Dwóch Włochów załatwionych - kulka w łeb i uduszenie, ostro!
Swoją drogą jak Chalky wyciągnął dwa gnaty spod marynarki, to przypomniała mi się poprzednia rola tego aktora.
(Omar "The Wire")
Margaret walnęła konkretne przemówienie na temat przyszłego burmistrza. Jednak widać, że Nucky będzie miał coraz mniejszy wpływ na nią. Po tym co zobaczyła w księdze Nucky'ego, usłyszała od Aldena itp. może nam ładnie namieszać dziewczyna w finale.
Van Alden i jego odwiedziny w knajpie.
Najpierw whiskey, później sex z Lucy, poszalał.
Zapewne, nic dobrego z tego nie wyjdzie.
Wątek żony Jimmy'ego jest strasznie nudny. Błagam, niech ona wyjedzie z tą swoją kochanką.

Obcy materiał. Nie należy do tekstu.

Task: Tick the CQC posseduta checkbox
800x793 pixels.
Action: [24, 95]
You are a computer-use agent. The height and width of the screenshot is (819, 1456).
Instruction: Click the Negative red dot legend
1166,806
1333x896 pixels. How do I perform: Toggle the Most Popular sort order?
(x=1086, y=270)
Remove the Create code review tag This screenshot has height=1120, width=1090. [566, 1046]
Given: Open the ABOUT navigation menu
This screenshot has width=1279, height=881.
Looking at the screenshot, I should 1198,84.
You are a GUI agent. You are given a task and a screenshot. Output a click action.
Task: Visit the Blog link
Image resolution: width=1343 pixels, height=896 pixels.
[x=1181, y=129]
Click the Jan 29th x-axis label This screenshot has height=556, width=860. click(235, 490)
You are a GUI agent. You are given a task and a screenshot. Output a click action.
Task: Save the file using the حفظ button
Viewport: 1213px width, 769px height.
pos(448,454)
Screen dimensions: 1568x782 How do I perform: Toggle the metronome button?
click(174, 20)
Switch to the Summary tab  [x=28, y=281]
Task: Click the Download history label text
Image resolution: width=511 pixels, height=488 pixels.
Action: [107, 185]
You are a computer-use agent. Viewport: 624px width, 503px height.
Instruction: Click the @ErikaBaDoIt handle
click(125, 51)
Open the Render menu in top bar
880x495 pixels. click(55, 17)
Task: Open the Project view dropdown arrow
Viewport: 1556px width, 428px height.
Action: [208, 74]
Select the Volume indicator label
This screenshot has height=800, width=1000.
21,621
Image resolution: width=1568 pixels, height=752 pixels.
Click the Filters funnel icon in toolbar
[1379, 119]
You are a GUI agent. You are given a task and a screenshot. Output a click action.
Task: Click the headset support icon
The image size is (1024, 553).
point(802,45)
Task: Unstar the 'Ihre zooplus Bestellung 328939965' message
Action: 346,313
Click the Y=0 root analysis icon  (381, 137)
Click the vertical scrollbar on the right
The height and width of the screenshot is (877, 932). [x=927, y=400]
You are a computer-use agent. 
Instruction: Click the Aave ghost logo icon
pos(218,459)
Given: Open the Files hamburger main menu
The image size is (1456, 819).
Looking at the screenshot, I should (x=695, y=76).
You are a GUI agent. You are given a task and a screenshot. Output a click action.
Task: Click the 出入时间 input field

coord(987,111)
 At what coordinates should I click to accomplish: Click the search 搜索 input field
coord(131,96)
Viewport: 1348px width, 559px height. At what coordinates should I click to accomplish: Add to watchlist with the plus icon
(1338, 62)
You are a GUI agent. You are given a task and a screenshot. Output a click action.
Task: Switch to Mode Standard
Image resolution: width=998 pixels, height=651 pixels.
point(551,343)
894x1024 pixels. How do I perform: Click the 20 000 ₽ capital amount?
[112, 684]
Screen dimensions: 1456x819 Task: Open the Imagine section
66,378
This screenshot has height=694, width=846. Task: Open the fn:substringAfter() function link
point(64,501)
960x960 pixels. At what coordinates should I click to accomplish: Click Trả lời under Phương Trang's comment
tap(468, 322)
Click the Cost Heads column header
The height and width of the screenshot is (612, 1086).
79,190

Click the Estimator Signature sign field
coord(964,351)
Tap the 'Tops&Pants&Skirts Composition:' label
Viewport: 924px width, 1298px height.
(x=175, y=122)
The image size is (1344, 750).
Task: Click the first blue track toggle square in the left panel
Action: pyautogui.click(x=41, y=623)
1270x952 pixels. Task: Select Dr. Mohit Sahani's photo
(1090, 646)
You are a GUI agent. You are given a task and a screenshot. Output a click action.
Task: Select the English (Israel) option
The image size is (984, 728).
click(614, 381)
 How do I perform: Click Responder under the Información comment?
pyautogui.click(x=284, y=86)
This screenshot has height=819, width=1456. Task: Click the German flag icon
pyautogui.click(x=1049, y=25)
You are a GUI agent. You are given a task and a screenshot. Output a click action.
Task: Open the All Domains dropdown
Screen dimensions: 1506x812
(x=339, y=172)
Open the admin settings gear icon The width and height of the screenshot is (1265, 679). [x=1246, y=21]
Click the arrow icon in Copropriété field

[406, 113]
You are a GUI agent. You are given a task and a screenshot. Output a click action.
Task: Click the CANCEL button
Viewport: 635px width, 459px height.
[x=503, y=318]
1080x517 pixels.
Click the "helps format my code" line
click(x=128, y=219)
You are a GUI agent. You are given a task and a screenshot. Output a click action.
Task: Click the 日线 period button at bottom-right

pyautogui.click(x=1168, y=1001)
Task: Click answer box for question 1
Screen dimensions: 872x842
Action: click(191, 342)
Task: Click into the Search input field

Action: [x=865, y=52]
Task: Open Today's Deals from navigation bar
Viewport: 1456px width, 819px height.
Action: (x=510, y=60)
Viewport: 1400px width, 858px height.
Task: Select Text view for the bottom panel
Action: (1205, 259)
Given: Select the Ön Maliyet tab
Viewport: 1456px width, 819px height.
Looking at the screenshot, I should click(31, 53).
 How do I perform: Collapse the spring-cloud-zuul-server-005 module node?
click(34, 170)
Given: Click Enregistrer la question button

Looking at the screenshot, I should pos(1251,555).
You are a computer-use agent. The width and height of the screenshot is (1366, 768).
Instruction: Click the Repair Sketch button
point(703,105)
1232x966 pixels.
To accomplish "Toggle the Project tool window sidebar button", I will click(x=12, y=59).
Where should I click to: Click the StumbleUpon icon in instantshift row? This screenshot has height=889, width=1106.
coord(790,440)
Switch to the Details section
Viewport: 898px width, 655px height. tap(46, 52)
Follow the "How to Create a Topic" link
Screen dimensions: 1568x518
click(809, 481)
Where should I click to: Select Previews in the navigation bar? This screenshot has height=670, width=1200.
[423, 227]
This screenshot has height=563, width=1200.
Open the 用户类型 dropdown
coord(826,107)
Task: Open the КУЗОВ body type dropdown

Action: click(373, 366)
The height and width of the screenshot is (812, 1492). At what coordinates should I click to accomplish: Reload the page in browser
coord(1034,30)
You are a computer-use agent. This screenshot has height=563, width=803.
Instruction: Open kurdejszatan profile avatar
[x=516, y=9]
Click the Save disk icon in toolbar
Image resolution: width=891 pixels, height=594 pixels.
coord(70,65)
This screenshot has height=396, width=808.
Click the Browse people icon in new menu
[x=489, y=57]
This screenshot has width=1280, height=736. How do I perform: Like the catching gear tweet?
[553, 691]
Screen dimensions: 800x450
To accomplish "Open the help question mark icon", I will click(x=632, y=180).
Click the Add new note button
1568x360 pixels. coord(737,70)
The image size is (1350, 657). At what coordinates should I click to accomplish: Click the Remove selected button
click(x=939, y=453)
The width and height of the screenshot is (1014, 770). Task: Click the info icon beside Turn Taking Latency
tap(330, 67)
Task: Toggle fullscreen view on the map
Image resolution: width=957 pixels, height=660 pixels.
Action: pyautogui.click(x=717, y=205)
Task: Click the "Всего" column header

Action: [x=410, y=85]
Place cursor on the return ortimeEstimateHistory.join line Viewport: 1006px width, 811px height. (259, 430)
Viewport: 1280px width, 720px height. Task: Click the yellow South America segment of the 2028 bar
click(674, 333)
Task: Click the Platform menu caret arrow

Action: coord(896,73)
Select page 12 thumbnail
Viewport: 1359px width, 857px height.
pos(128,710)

Richard Harrow, genialna postać. Od pierwszego momentu, kiedy go zobaczyłem w rozmowie z Jimmy'm poczułem do niego sympatię. Cynowy drwal, jego sceny z Margaret i z dziećmi, sen. Cudownie!
Chcę go więcej w serialu!
Wygląda na to, że Al wziął do siebie te założenia bar micwy. W rozmowie z Turrio wyglądał naprawdę poważnie. Również chcę go więcej widzieć na ekranie.
PS Najlepszym ujęciem odcinka jak dla mnie jest wypchnięcie fotografa przez szklane drzwi, genialnie to wyglądało.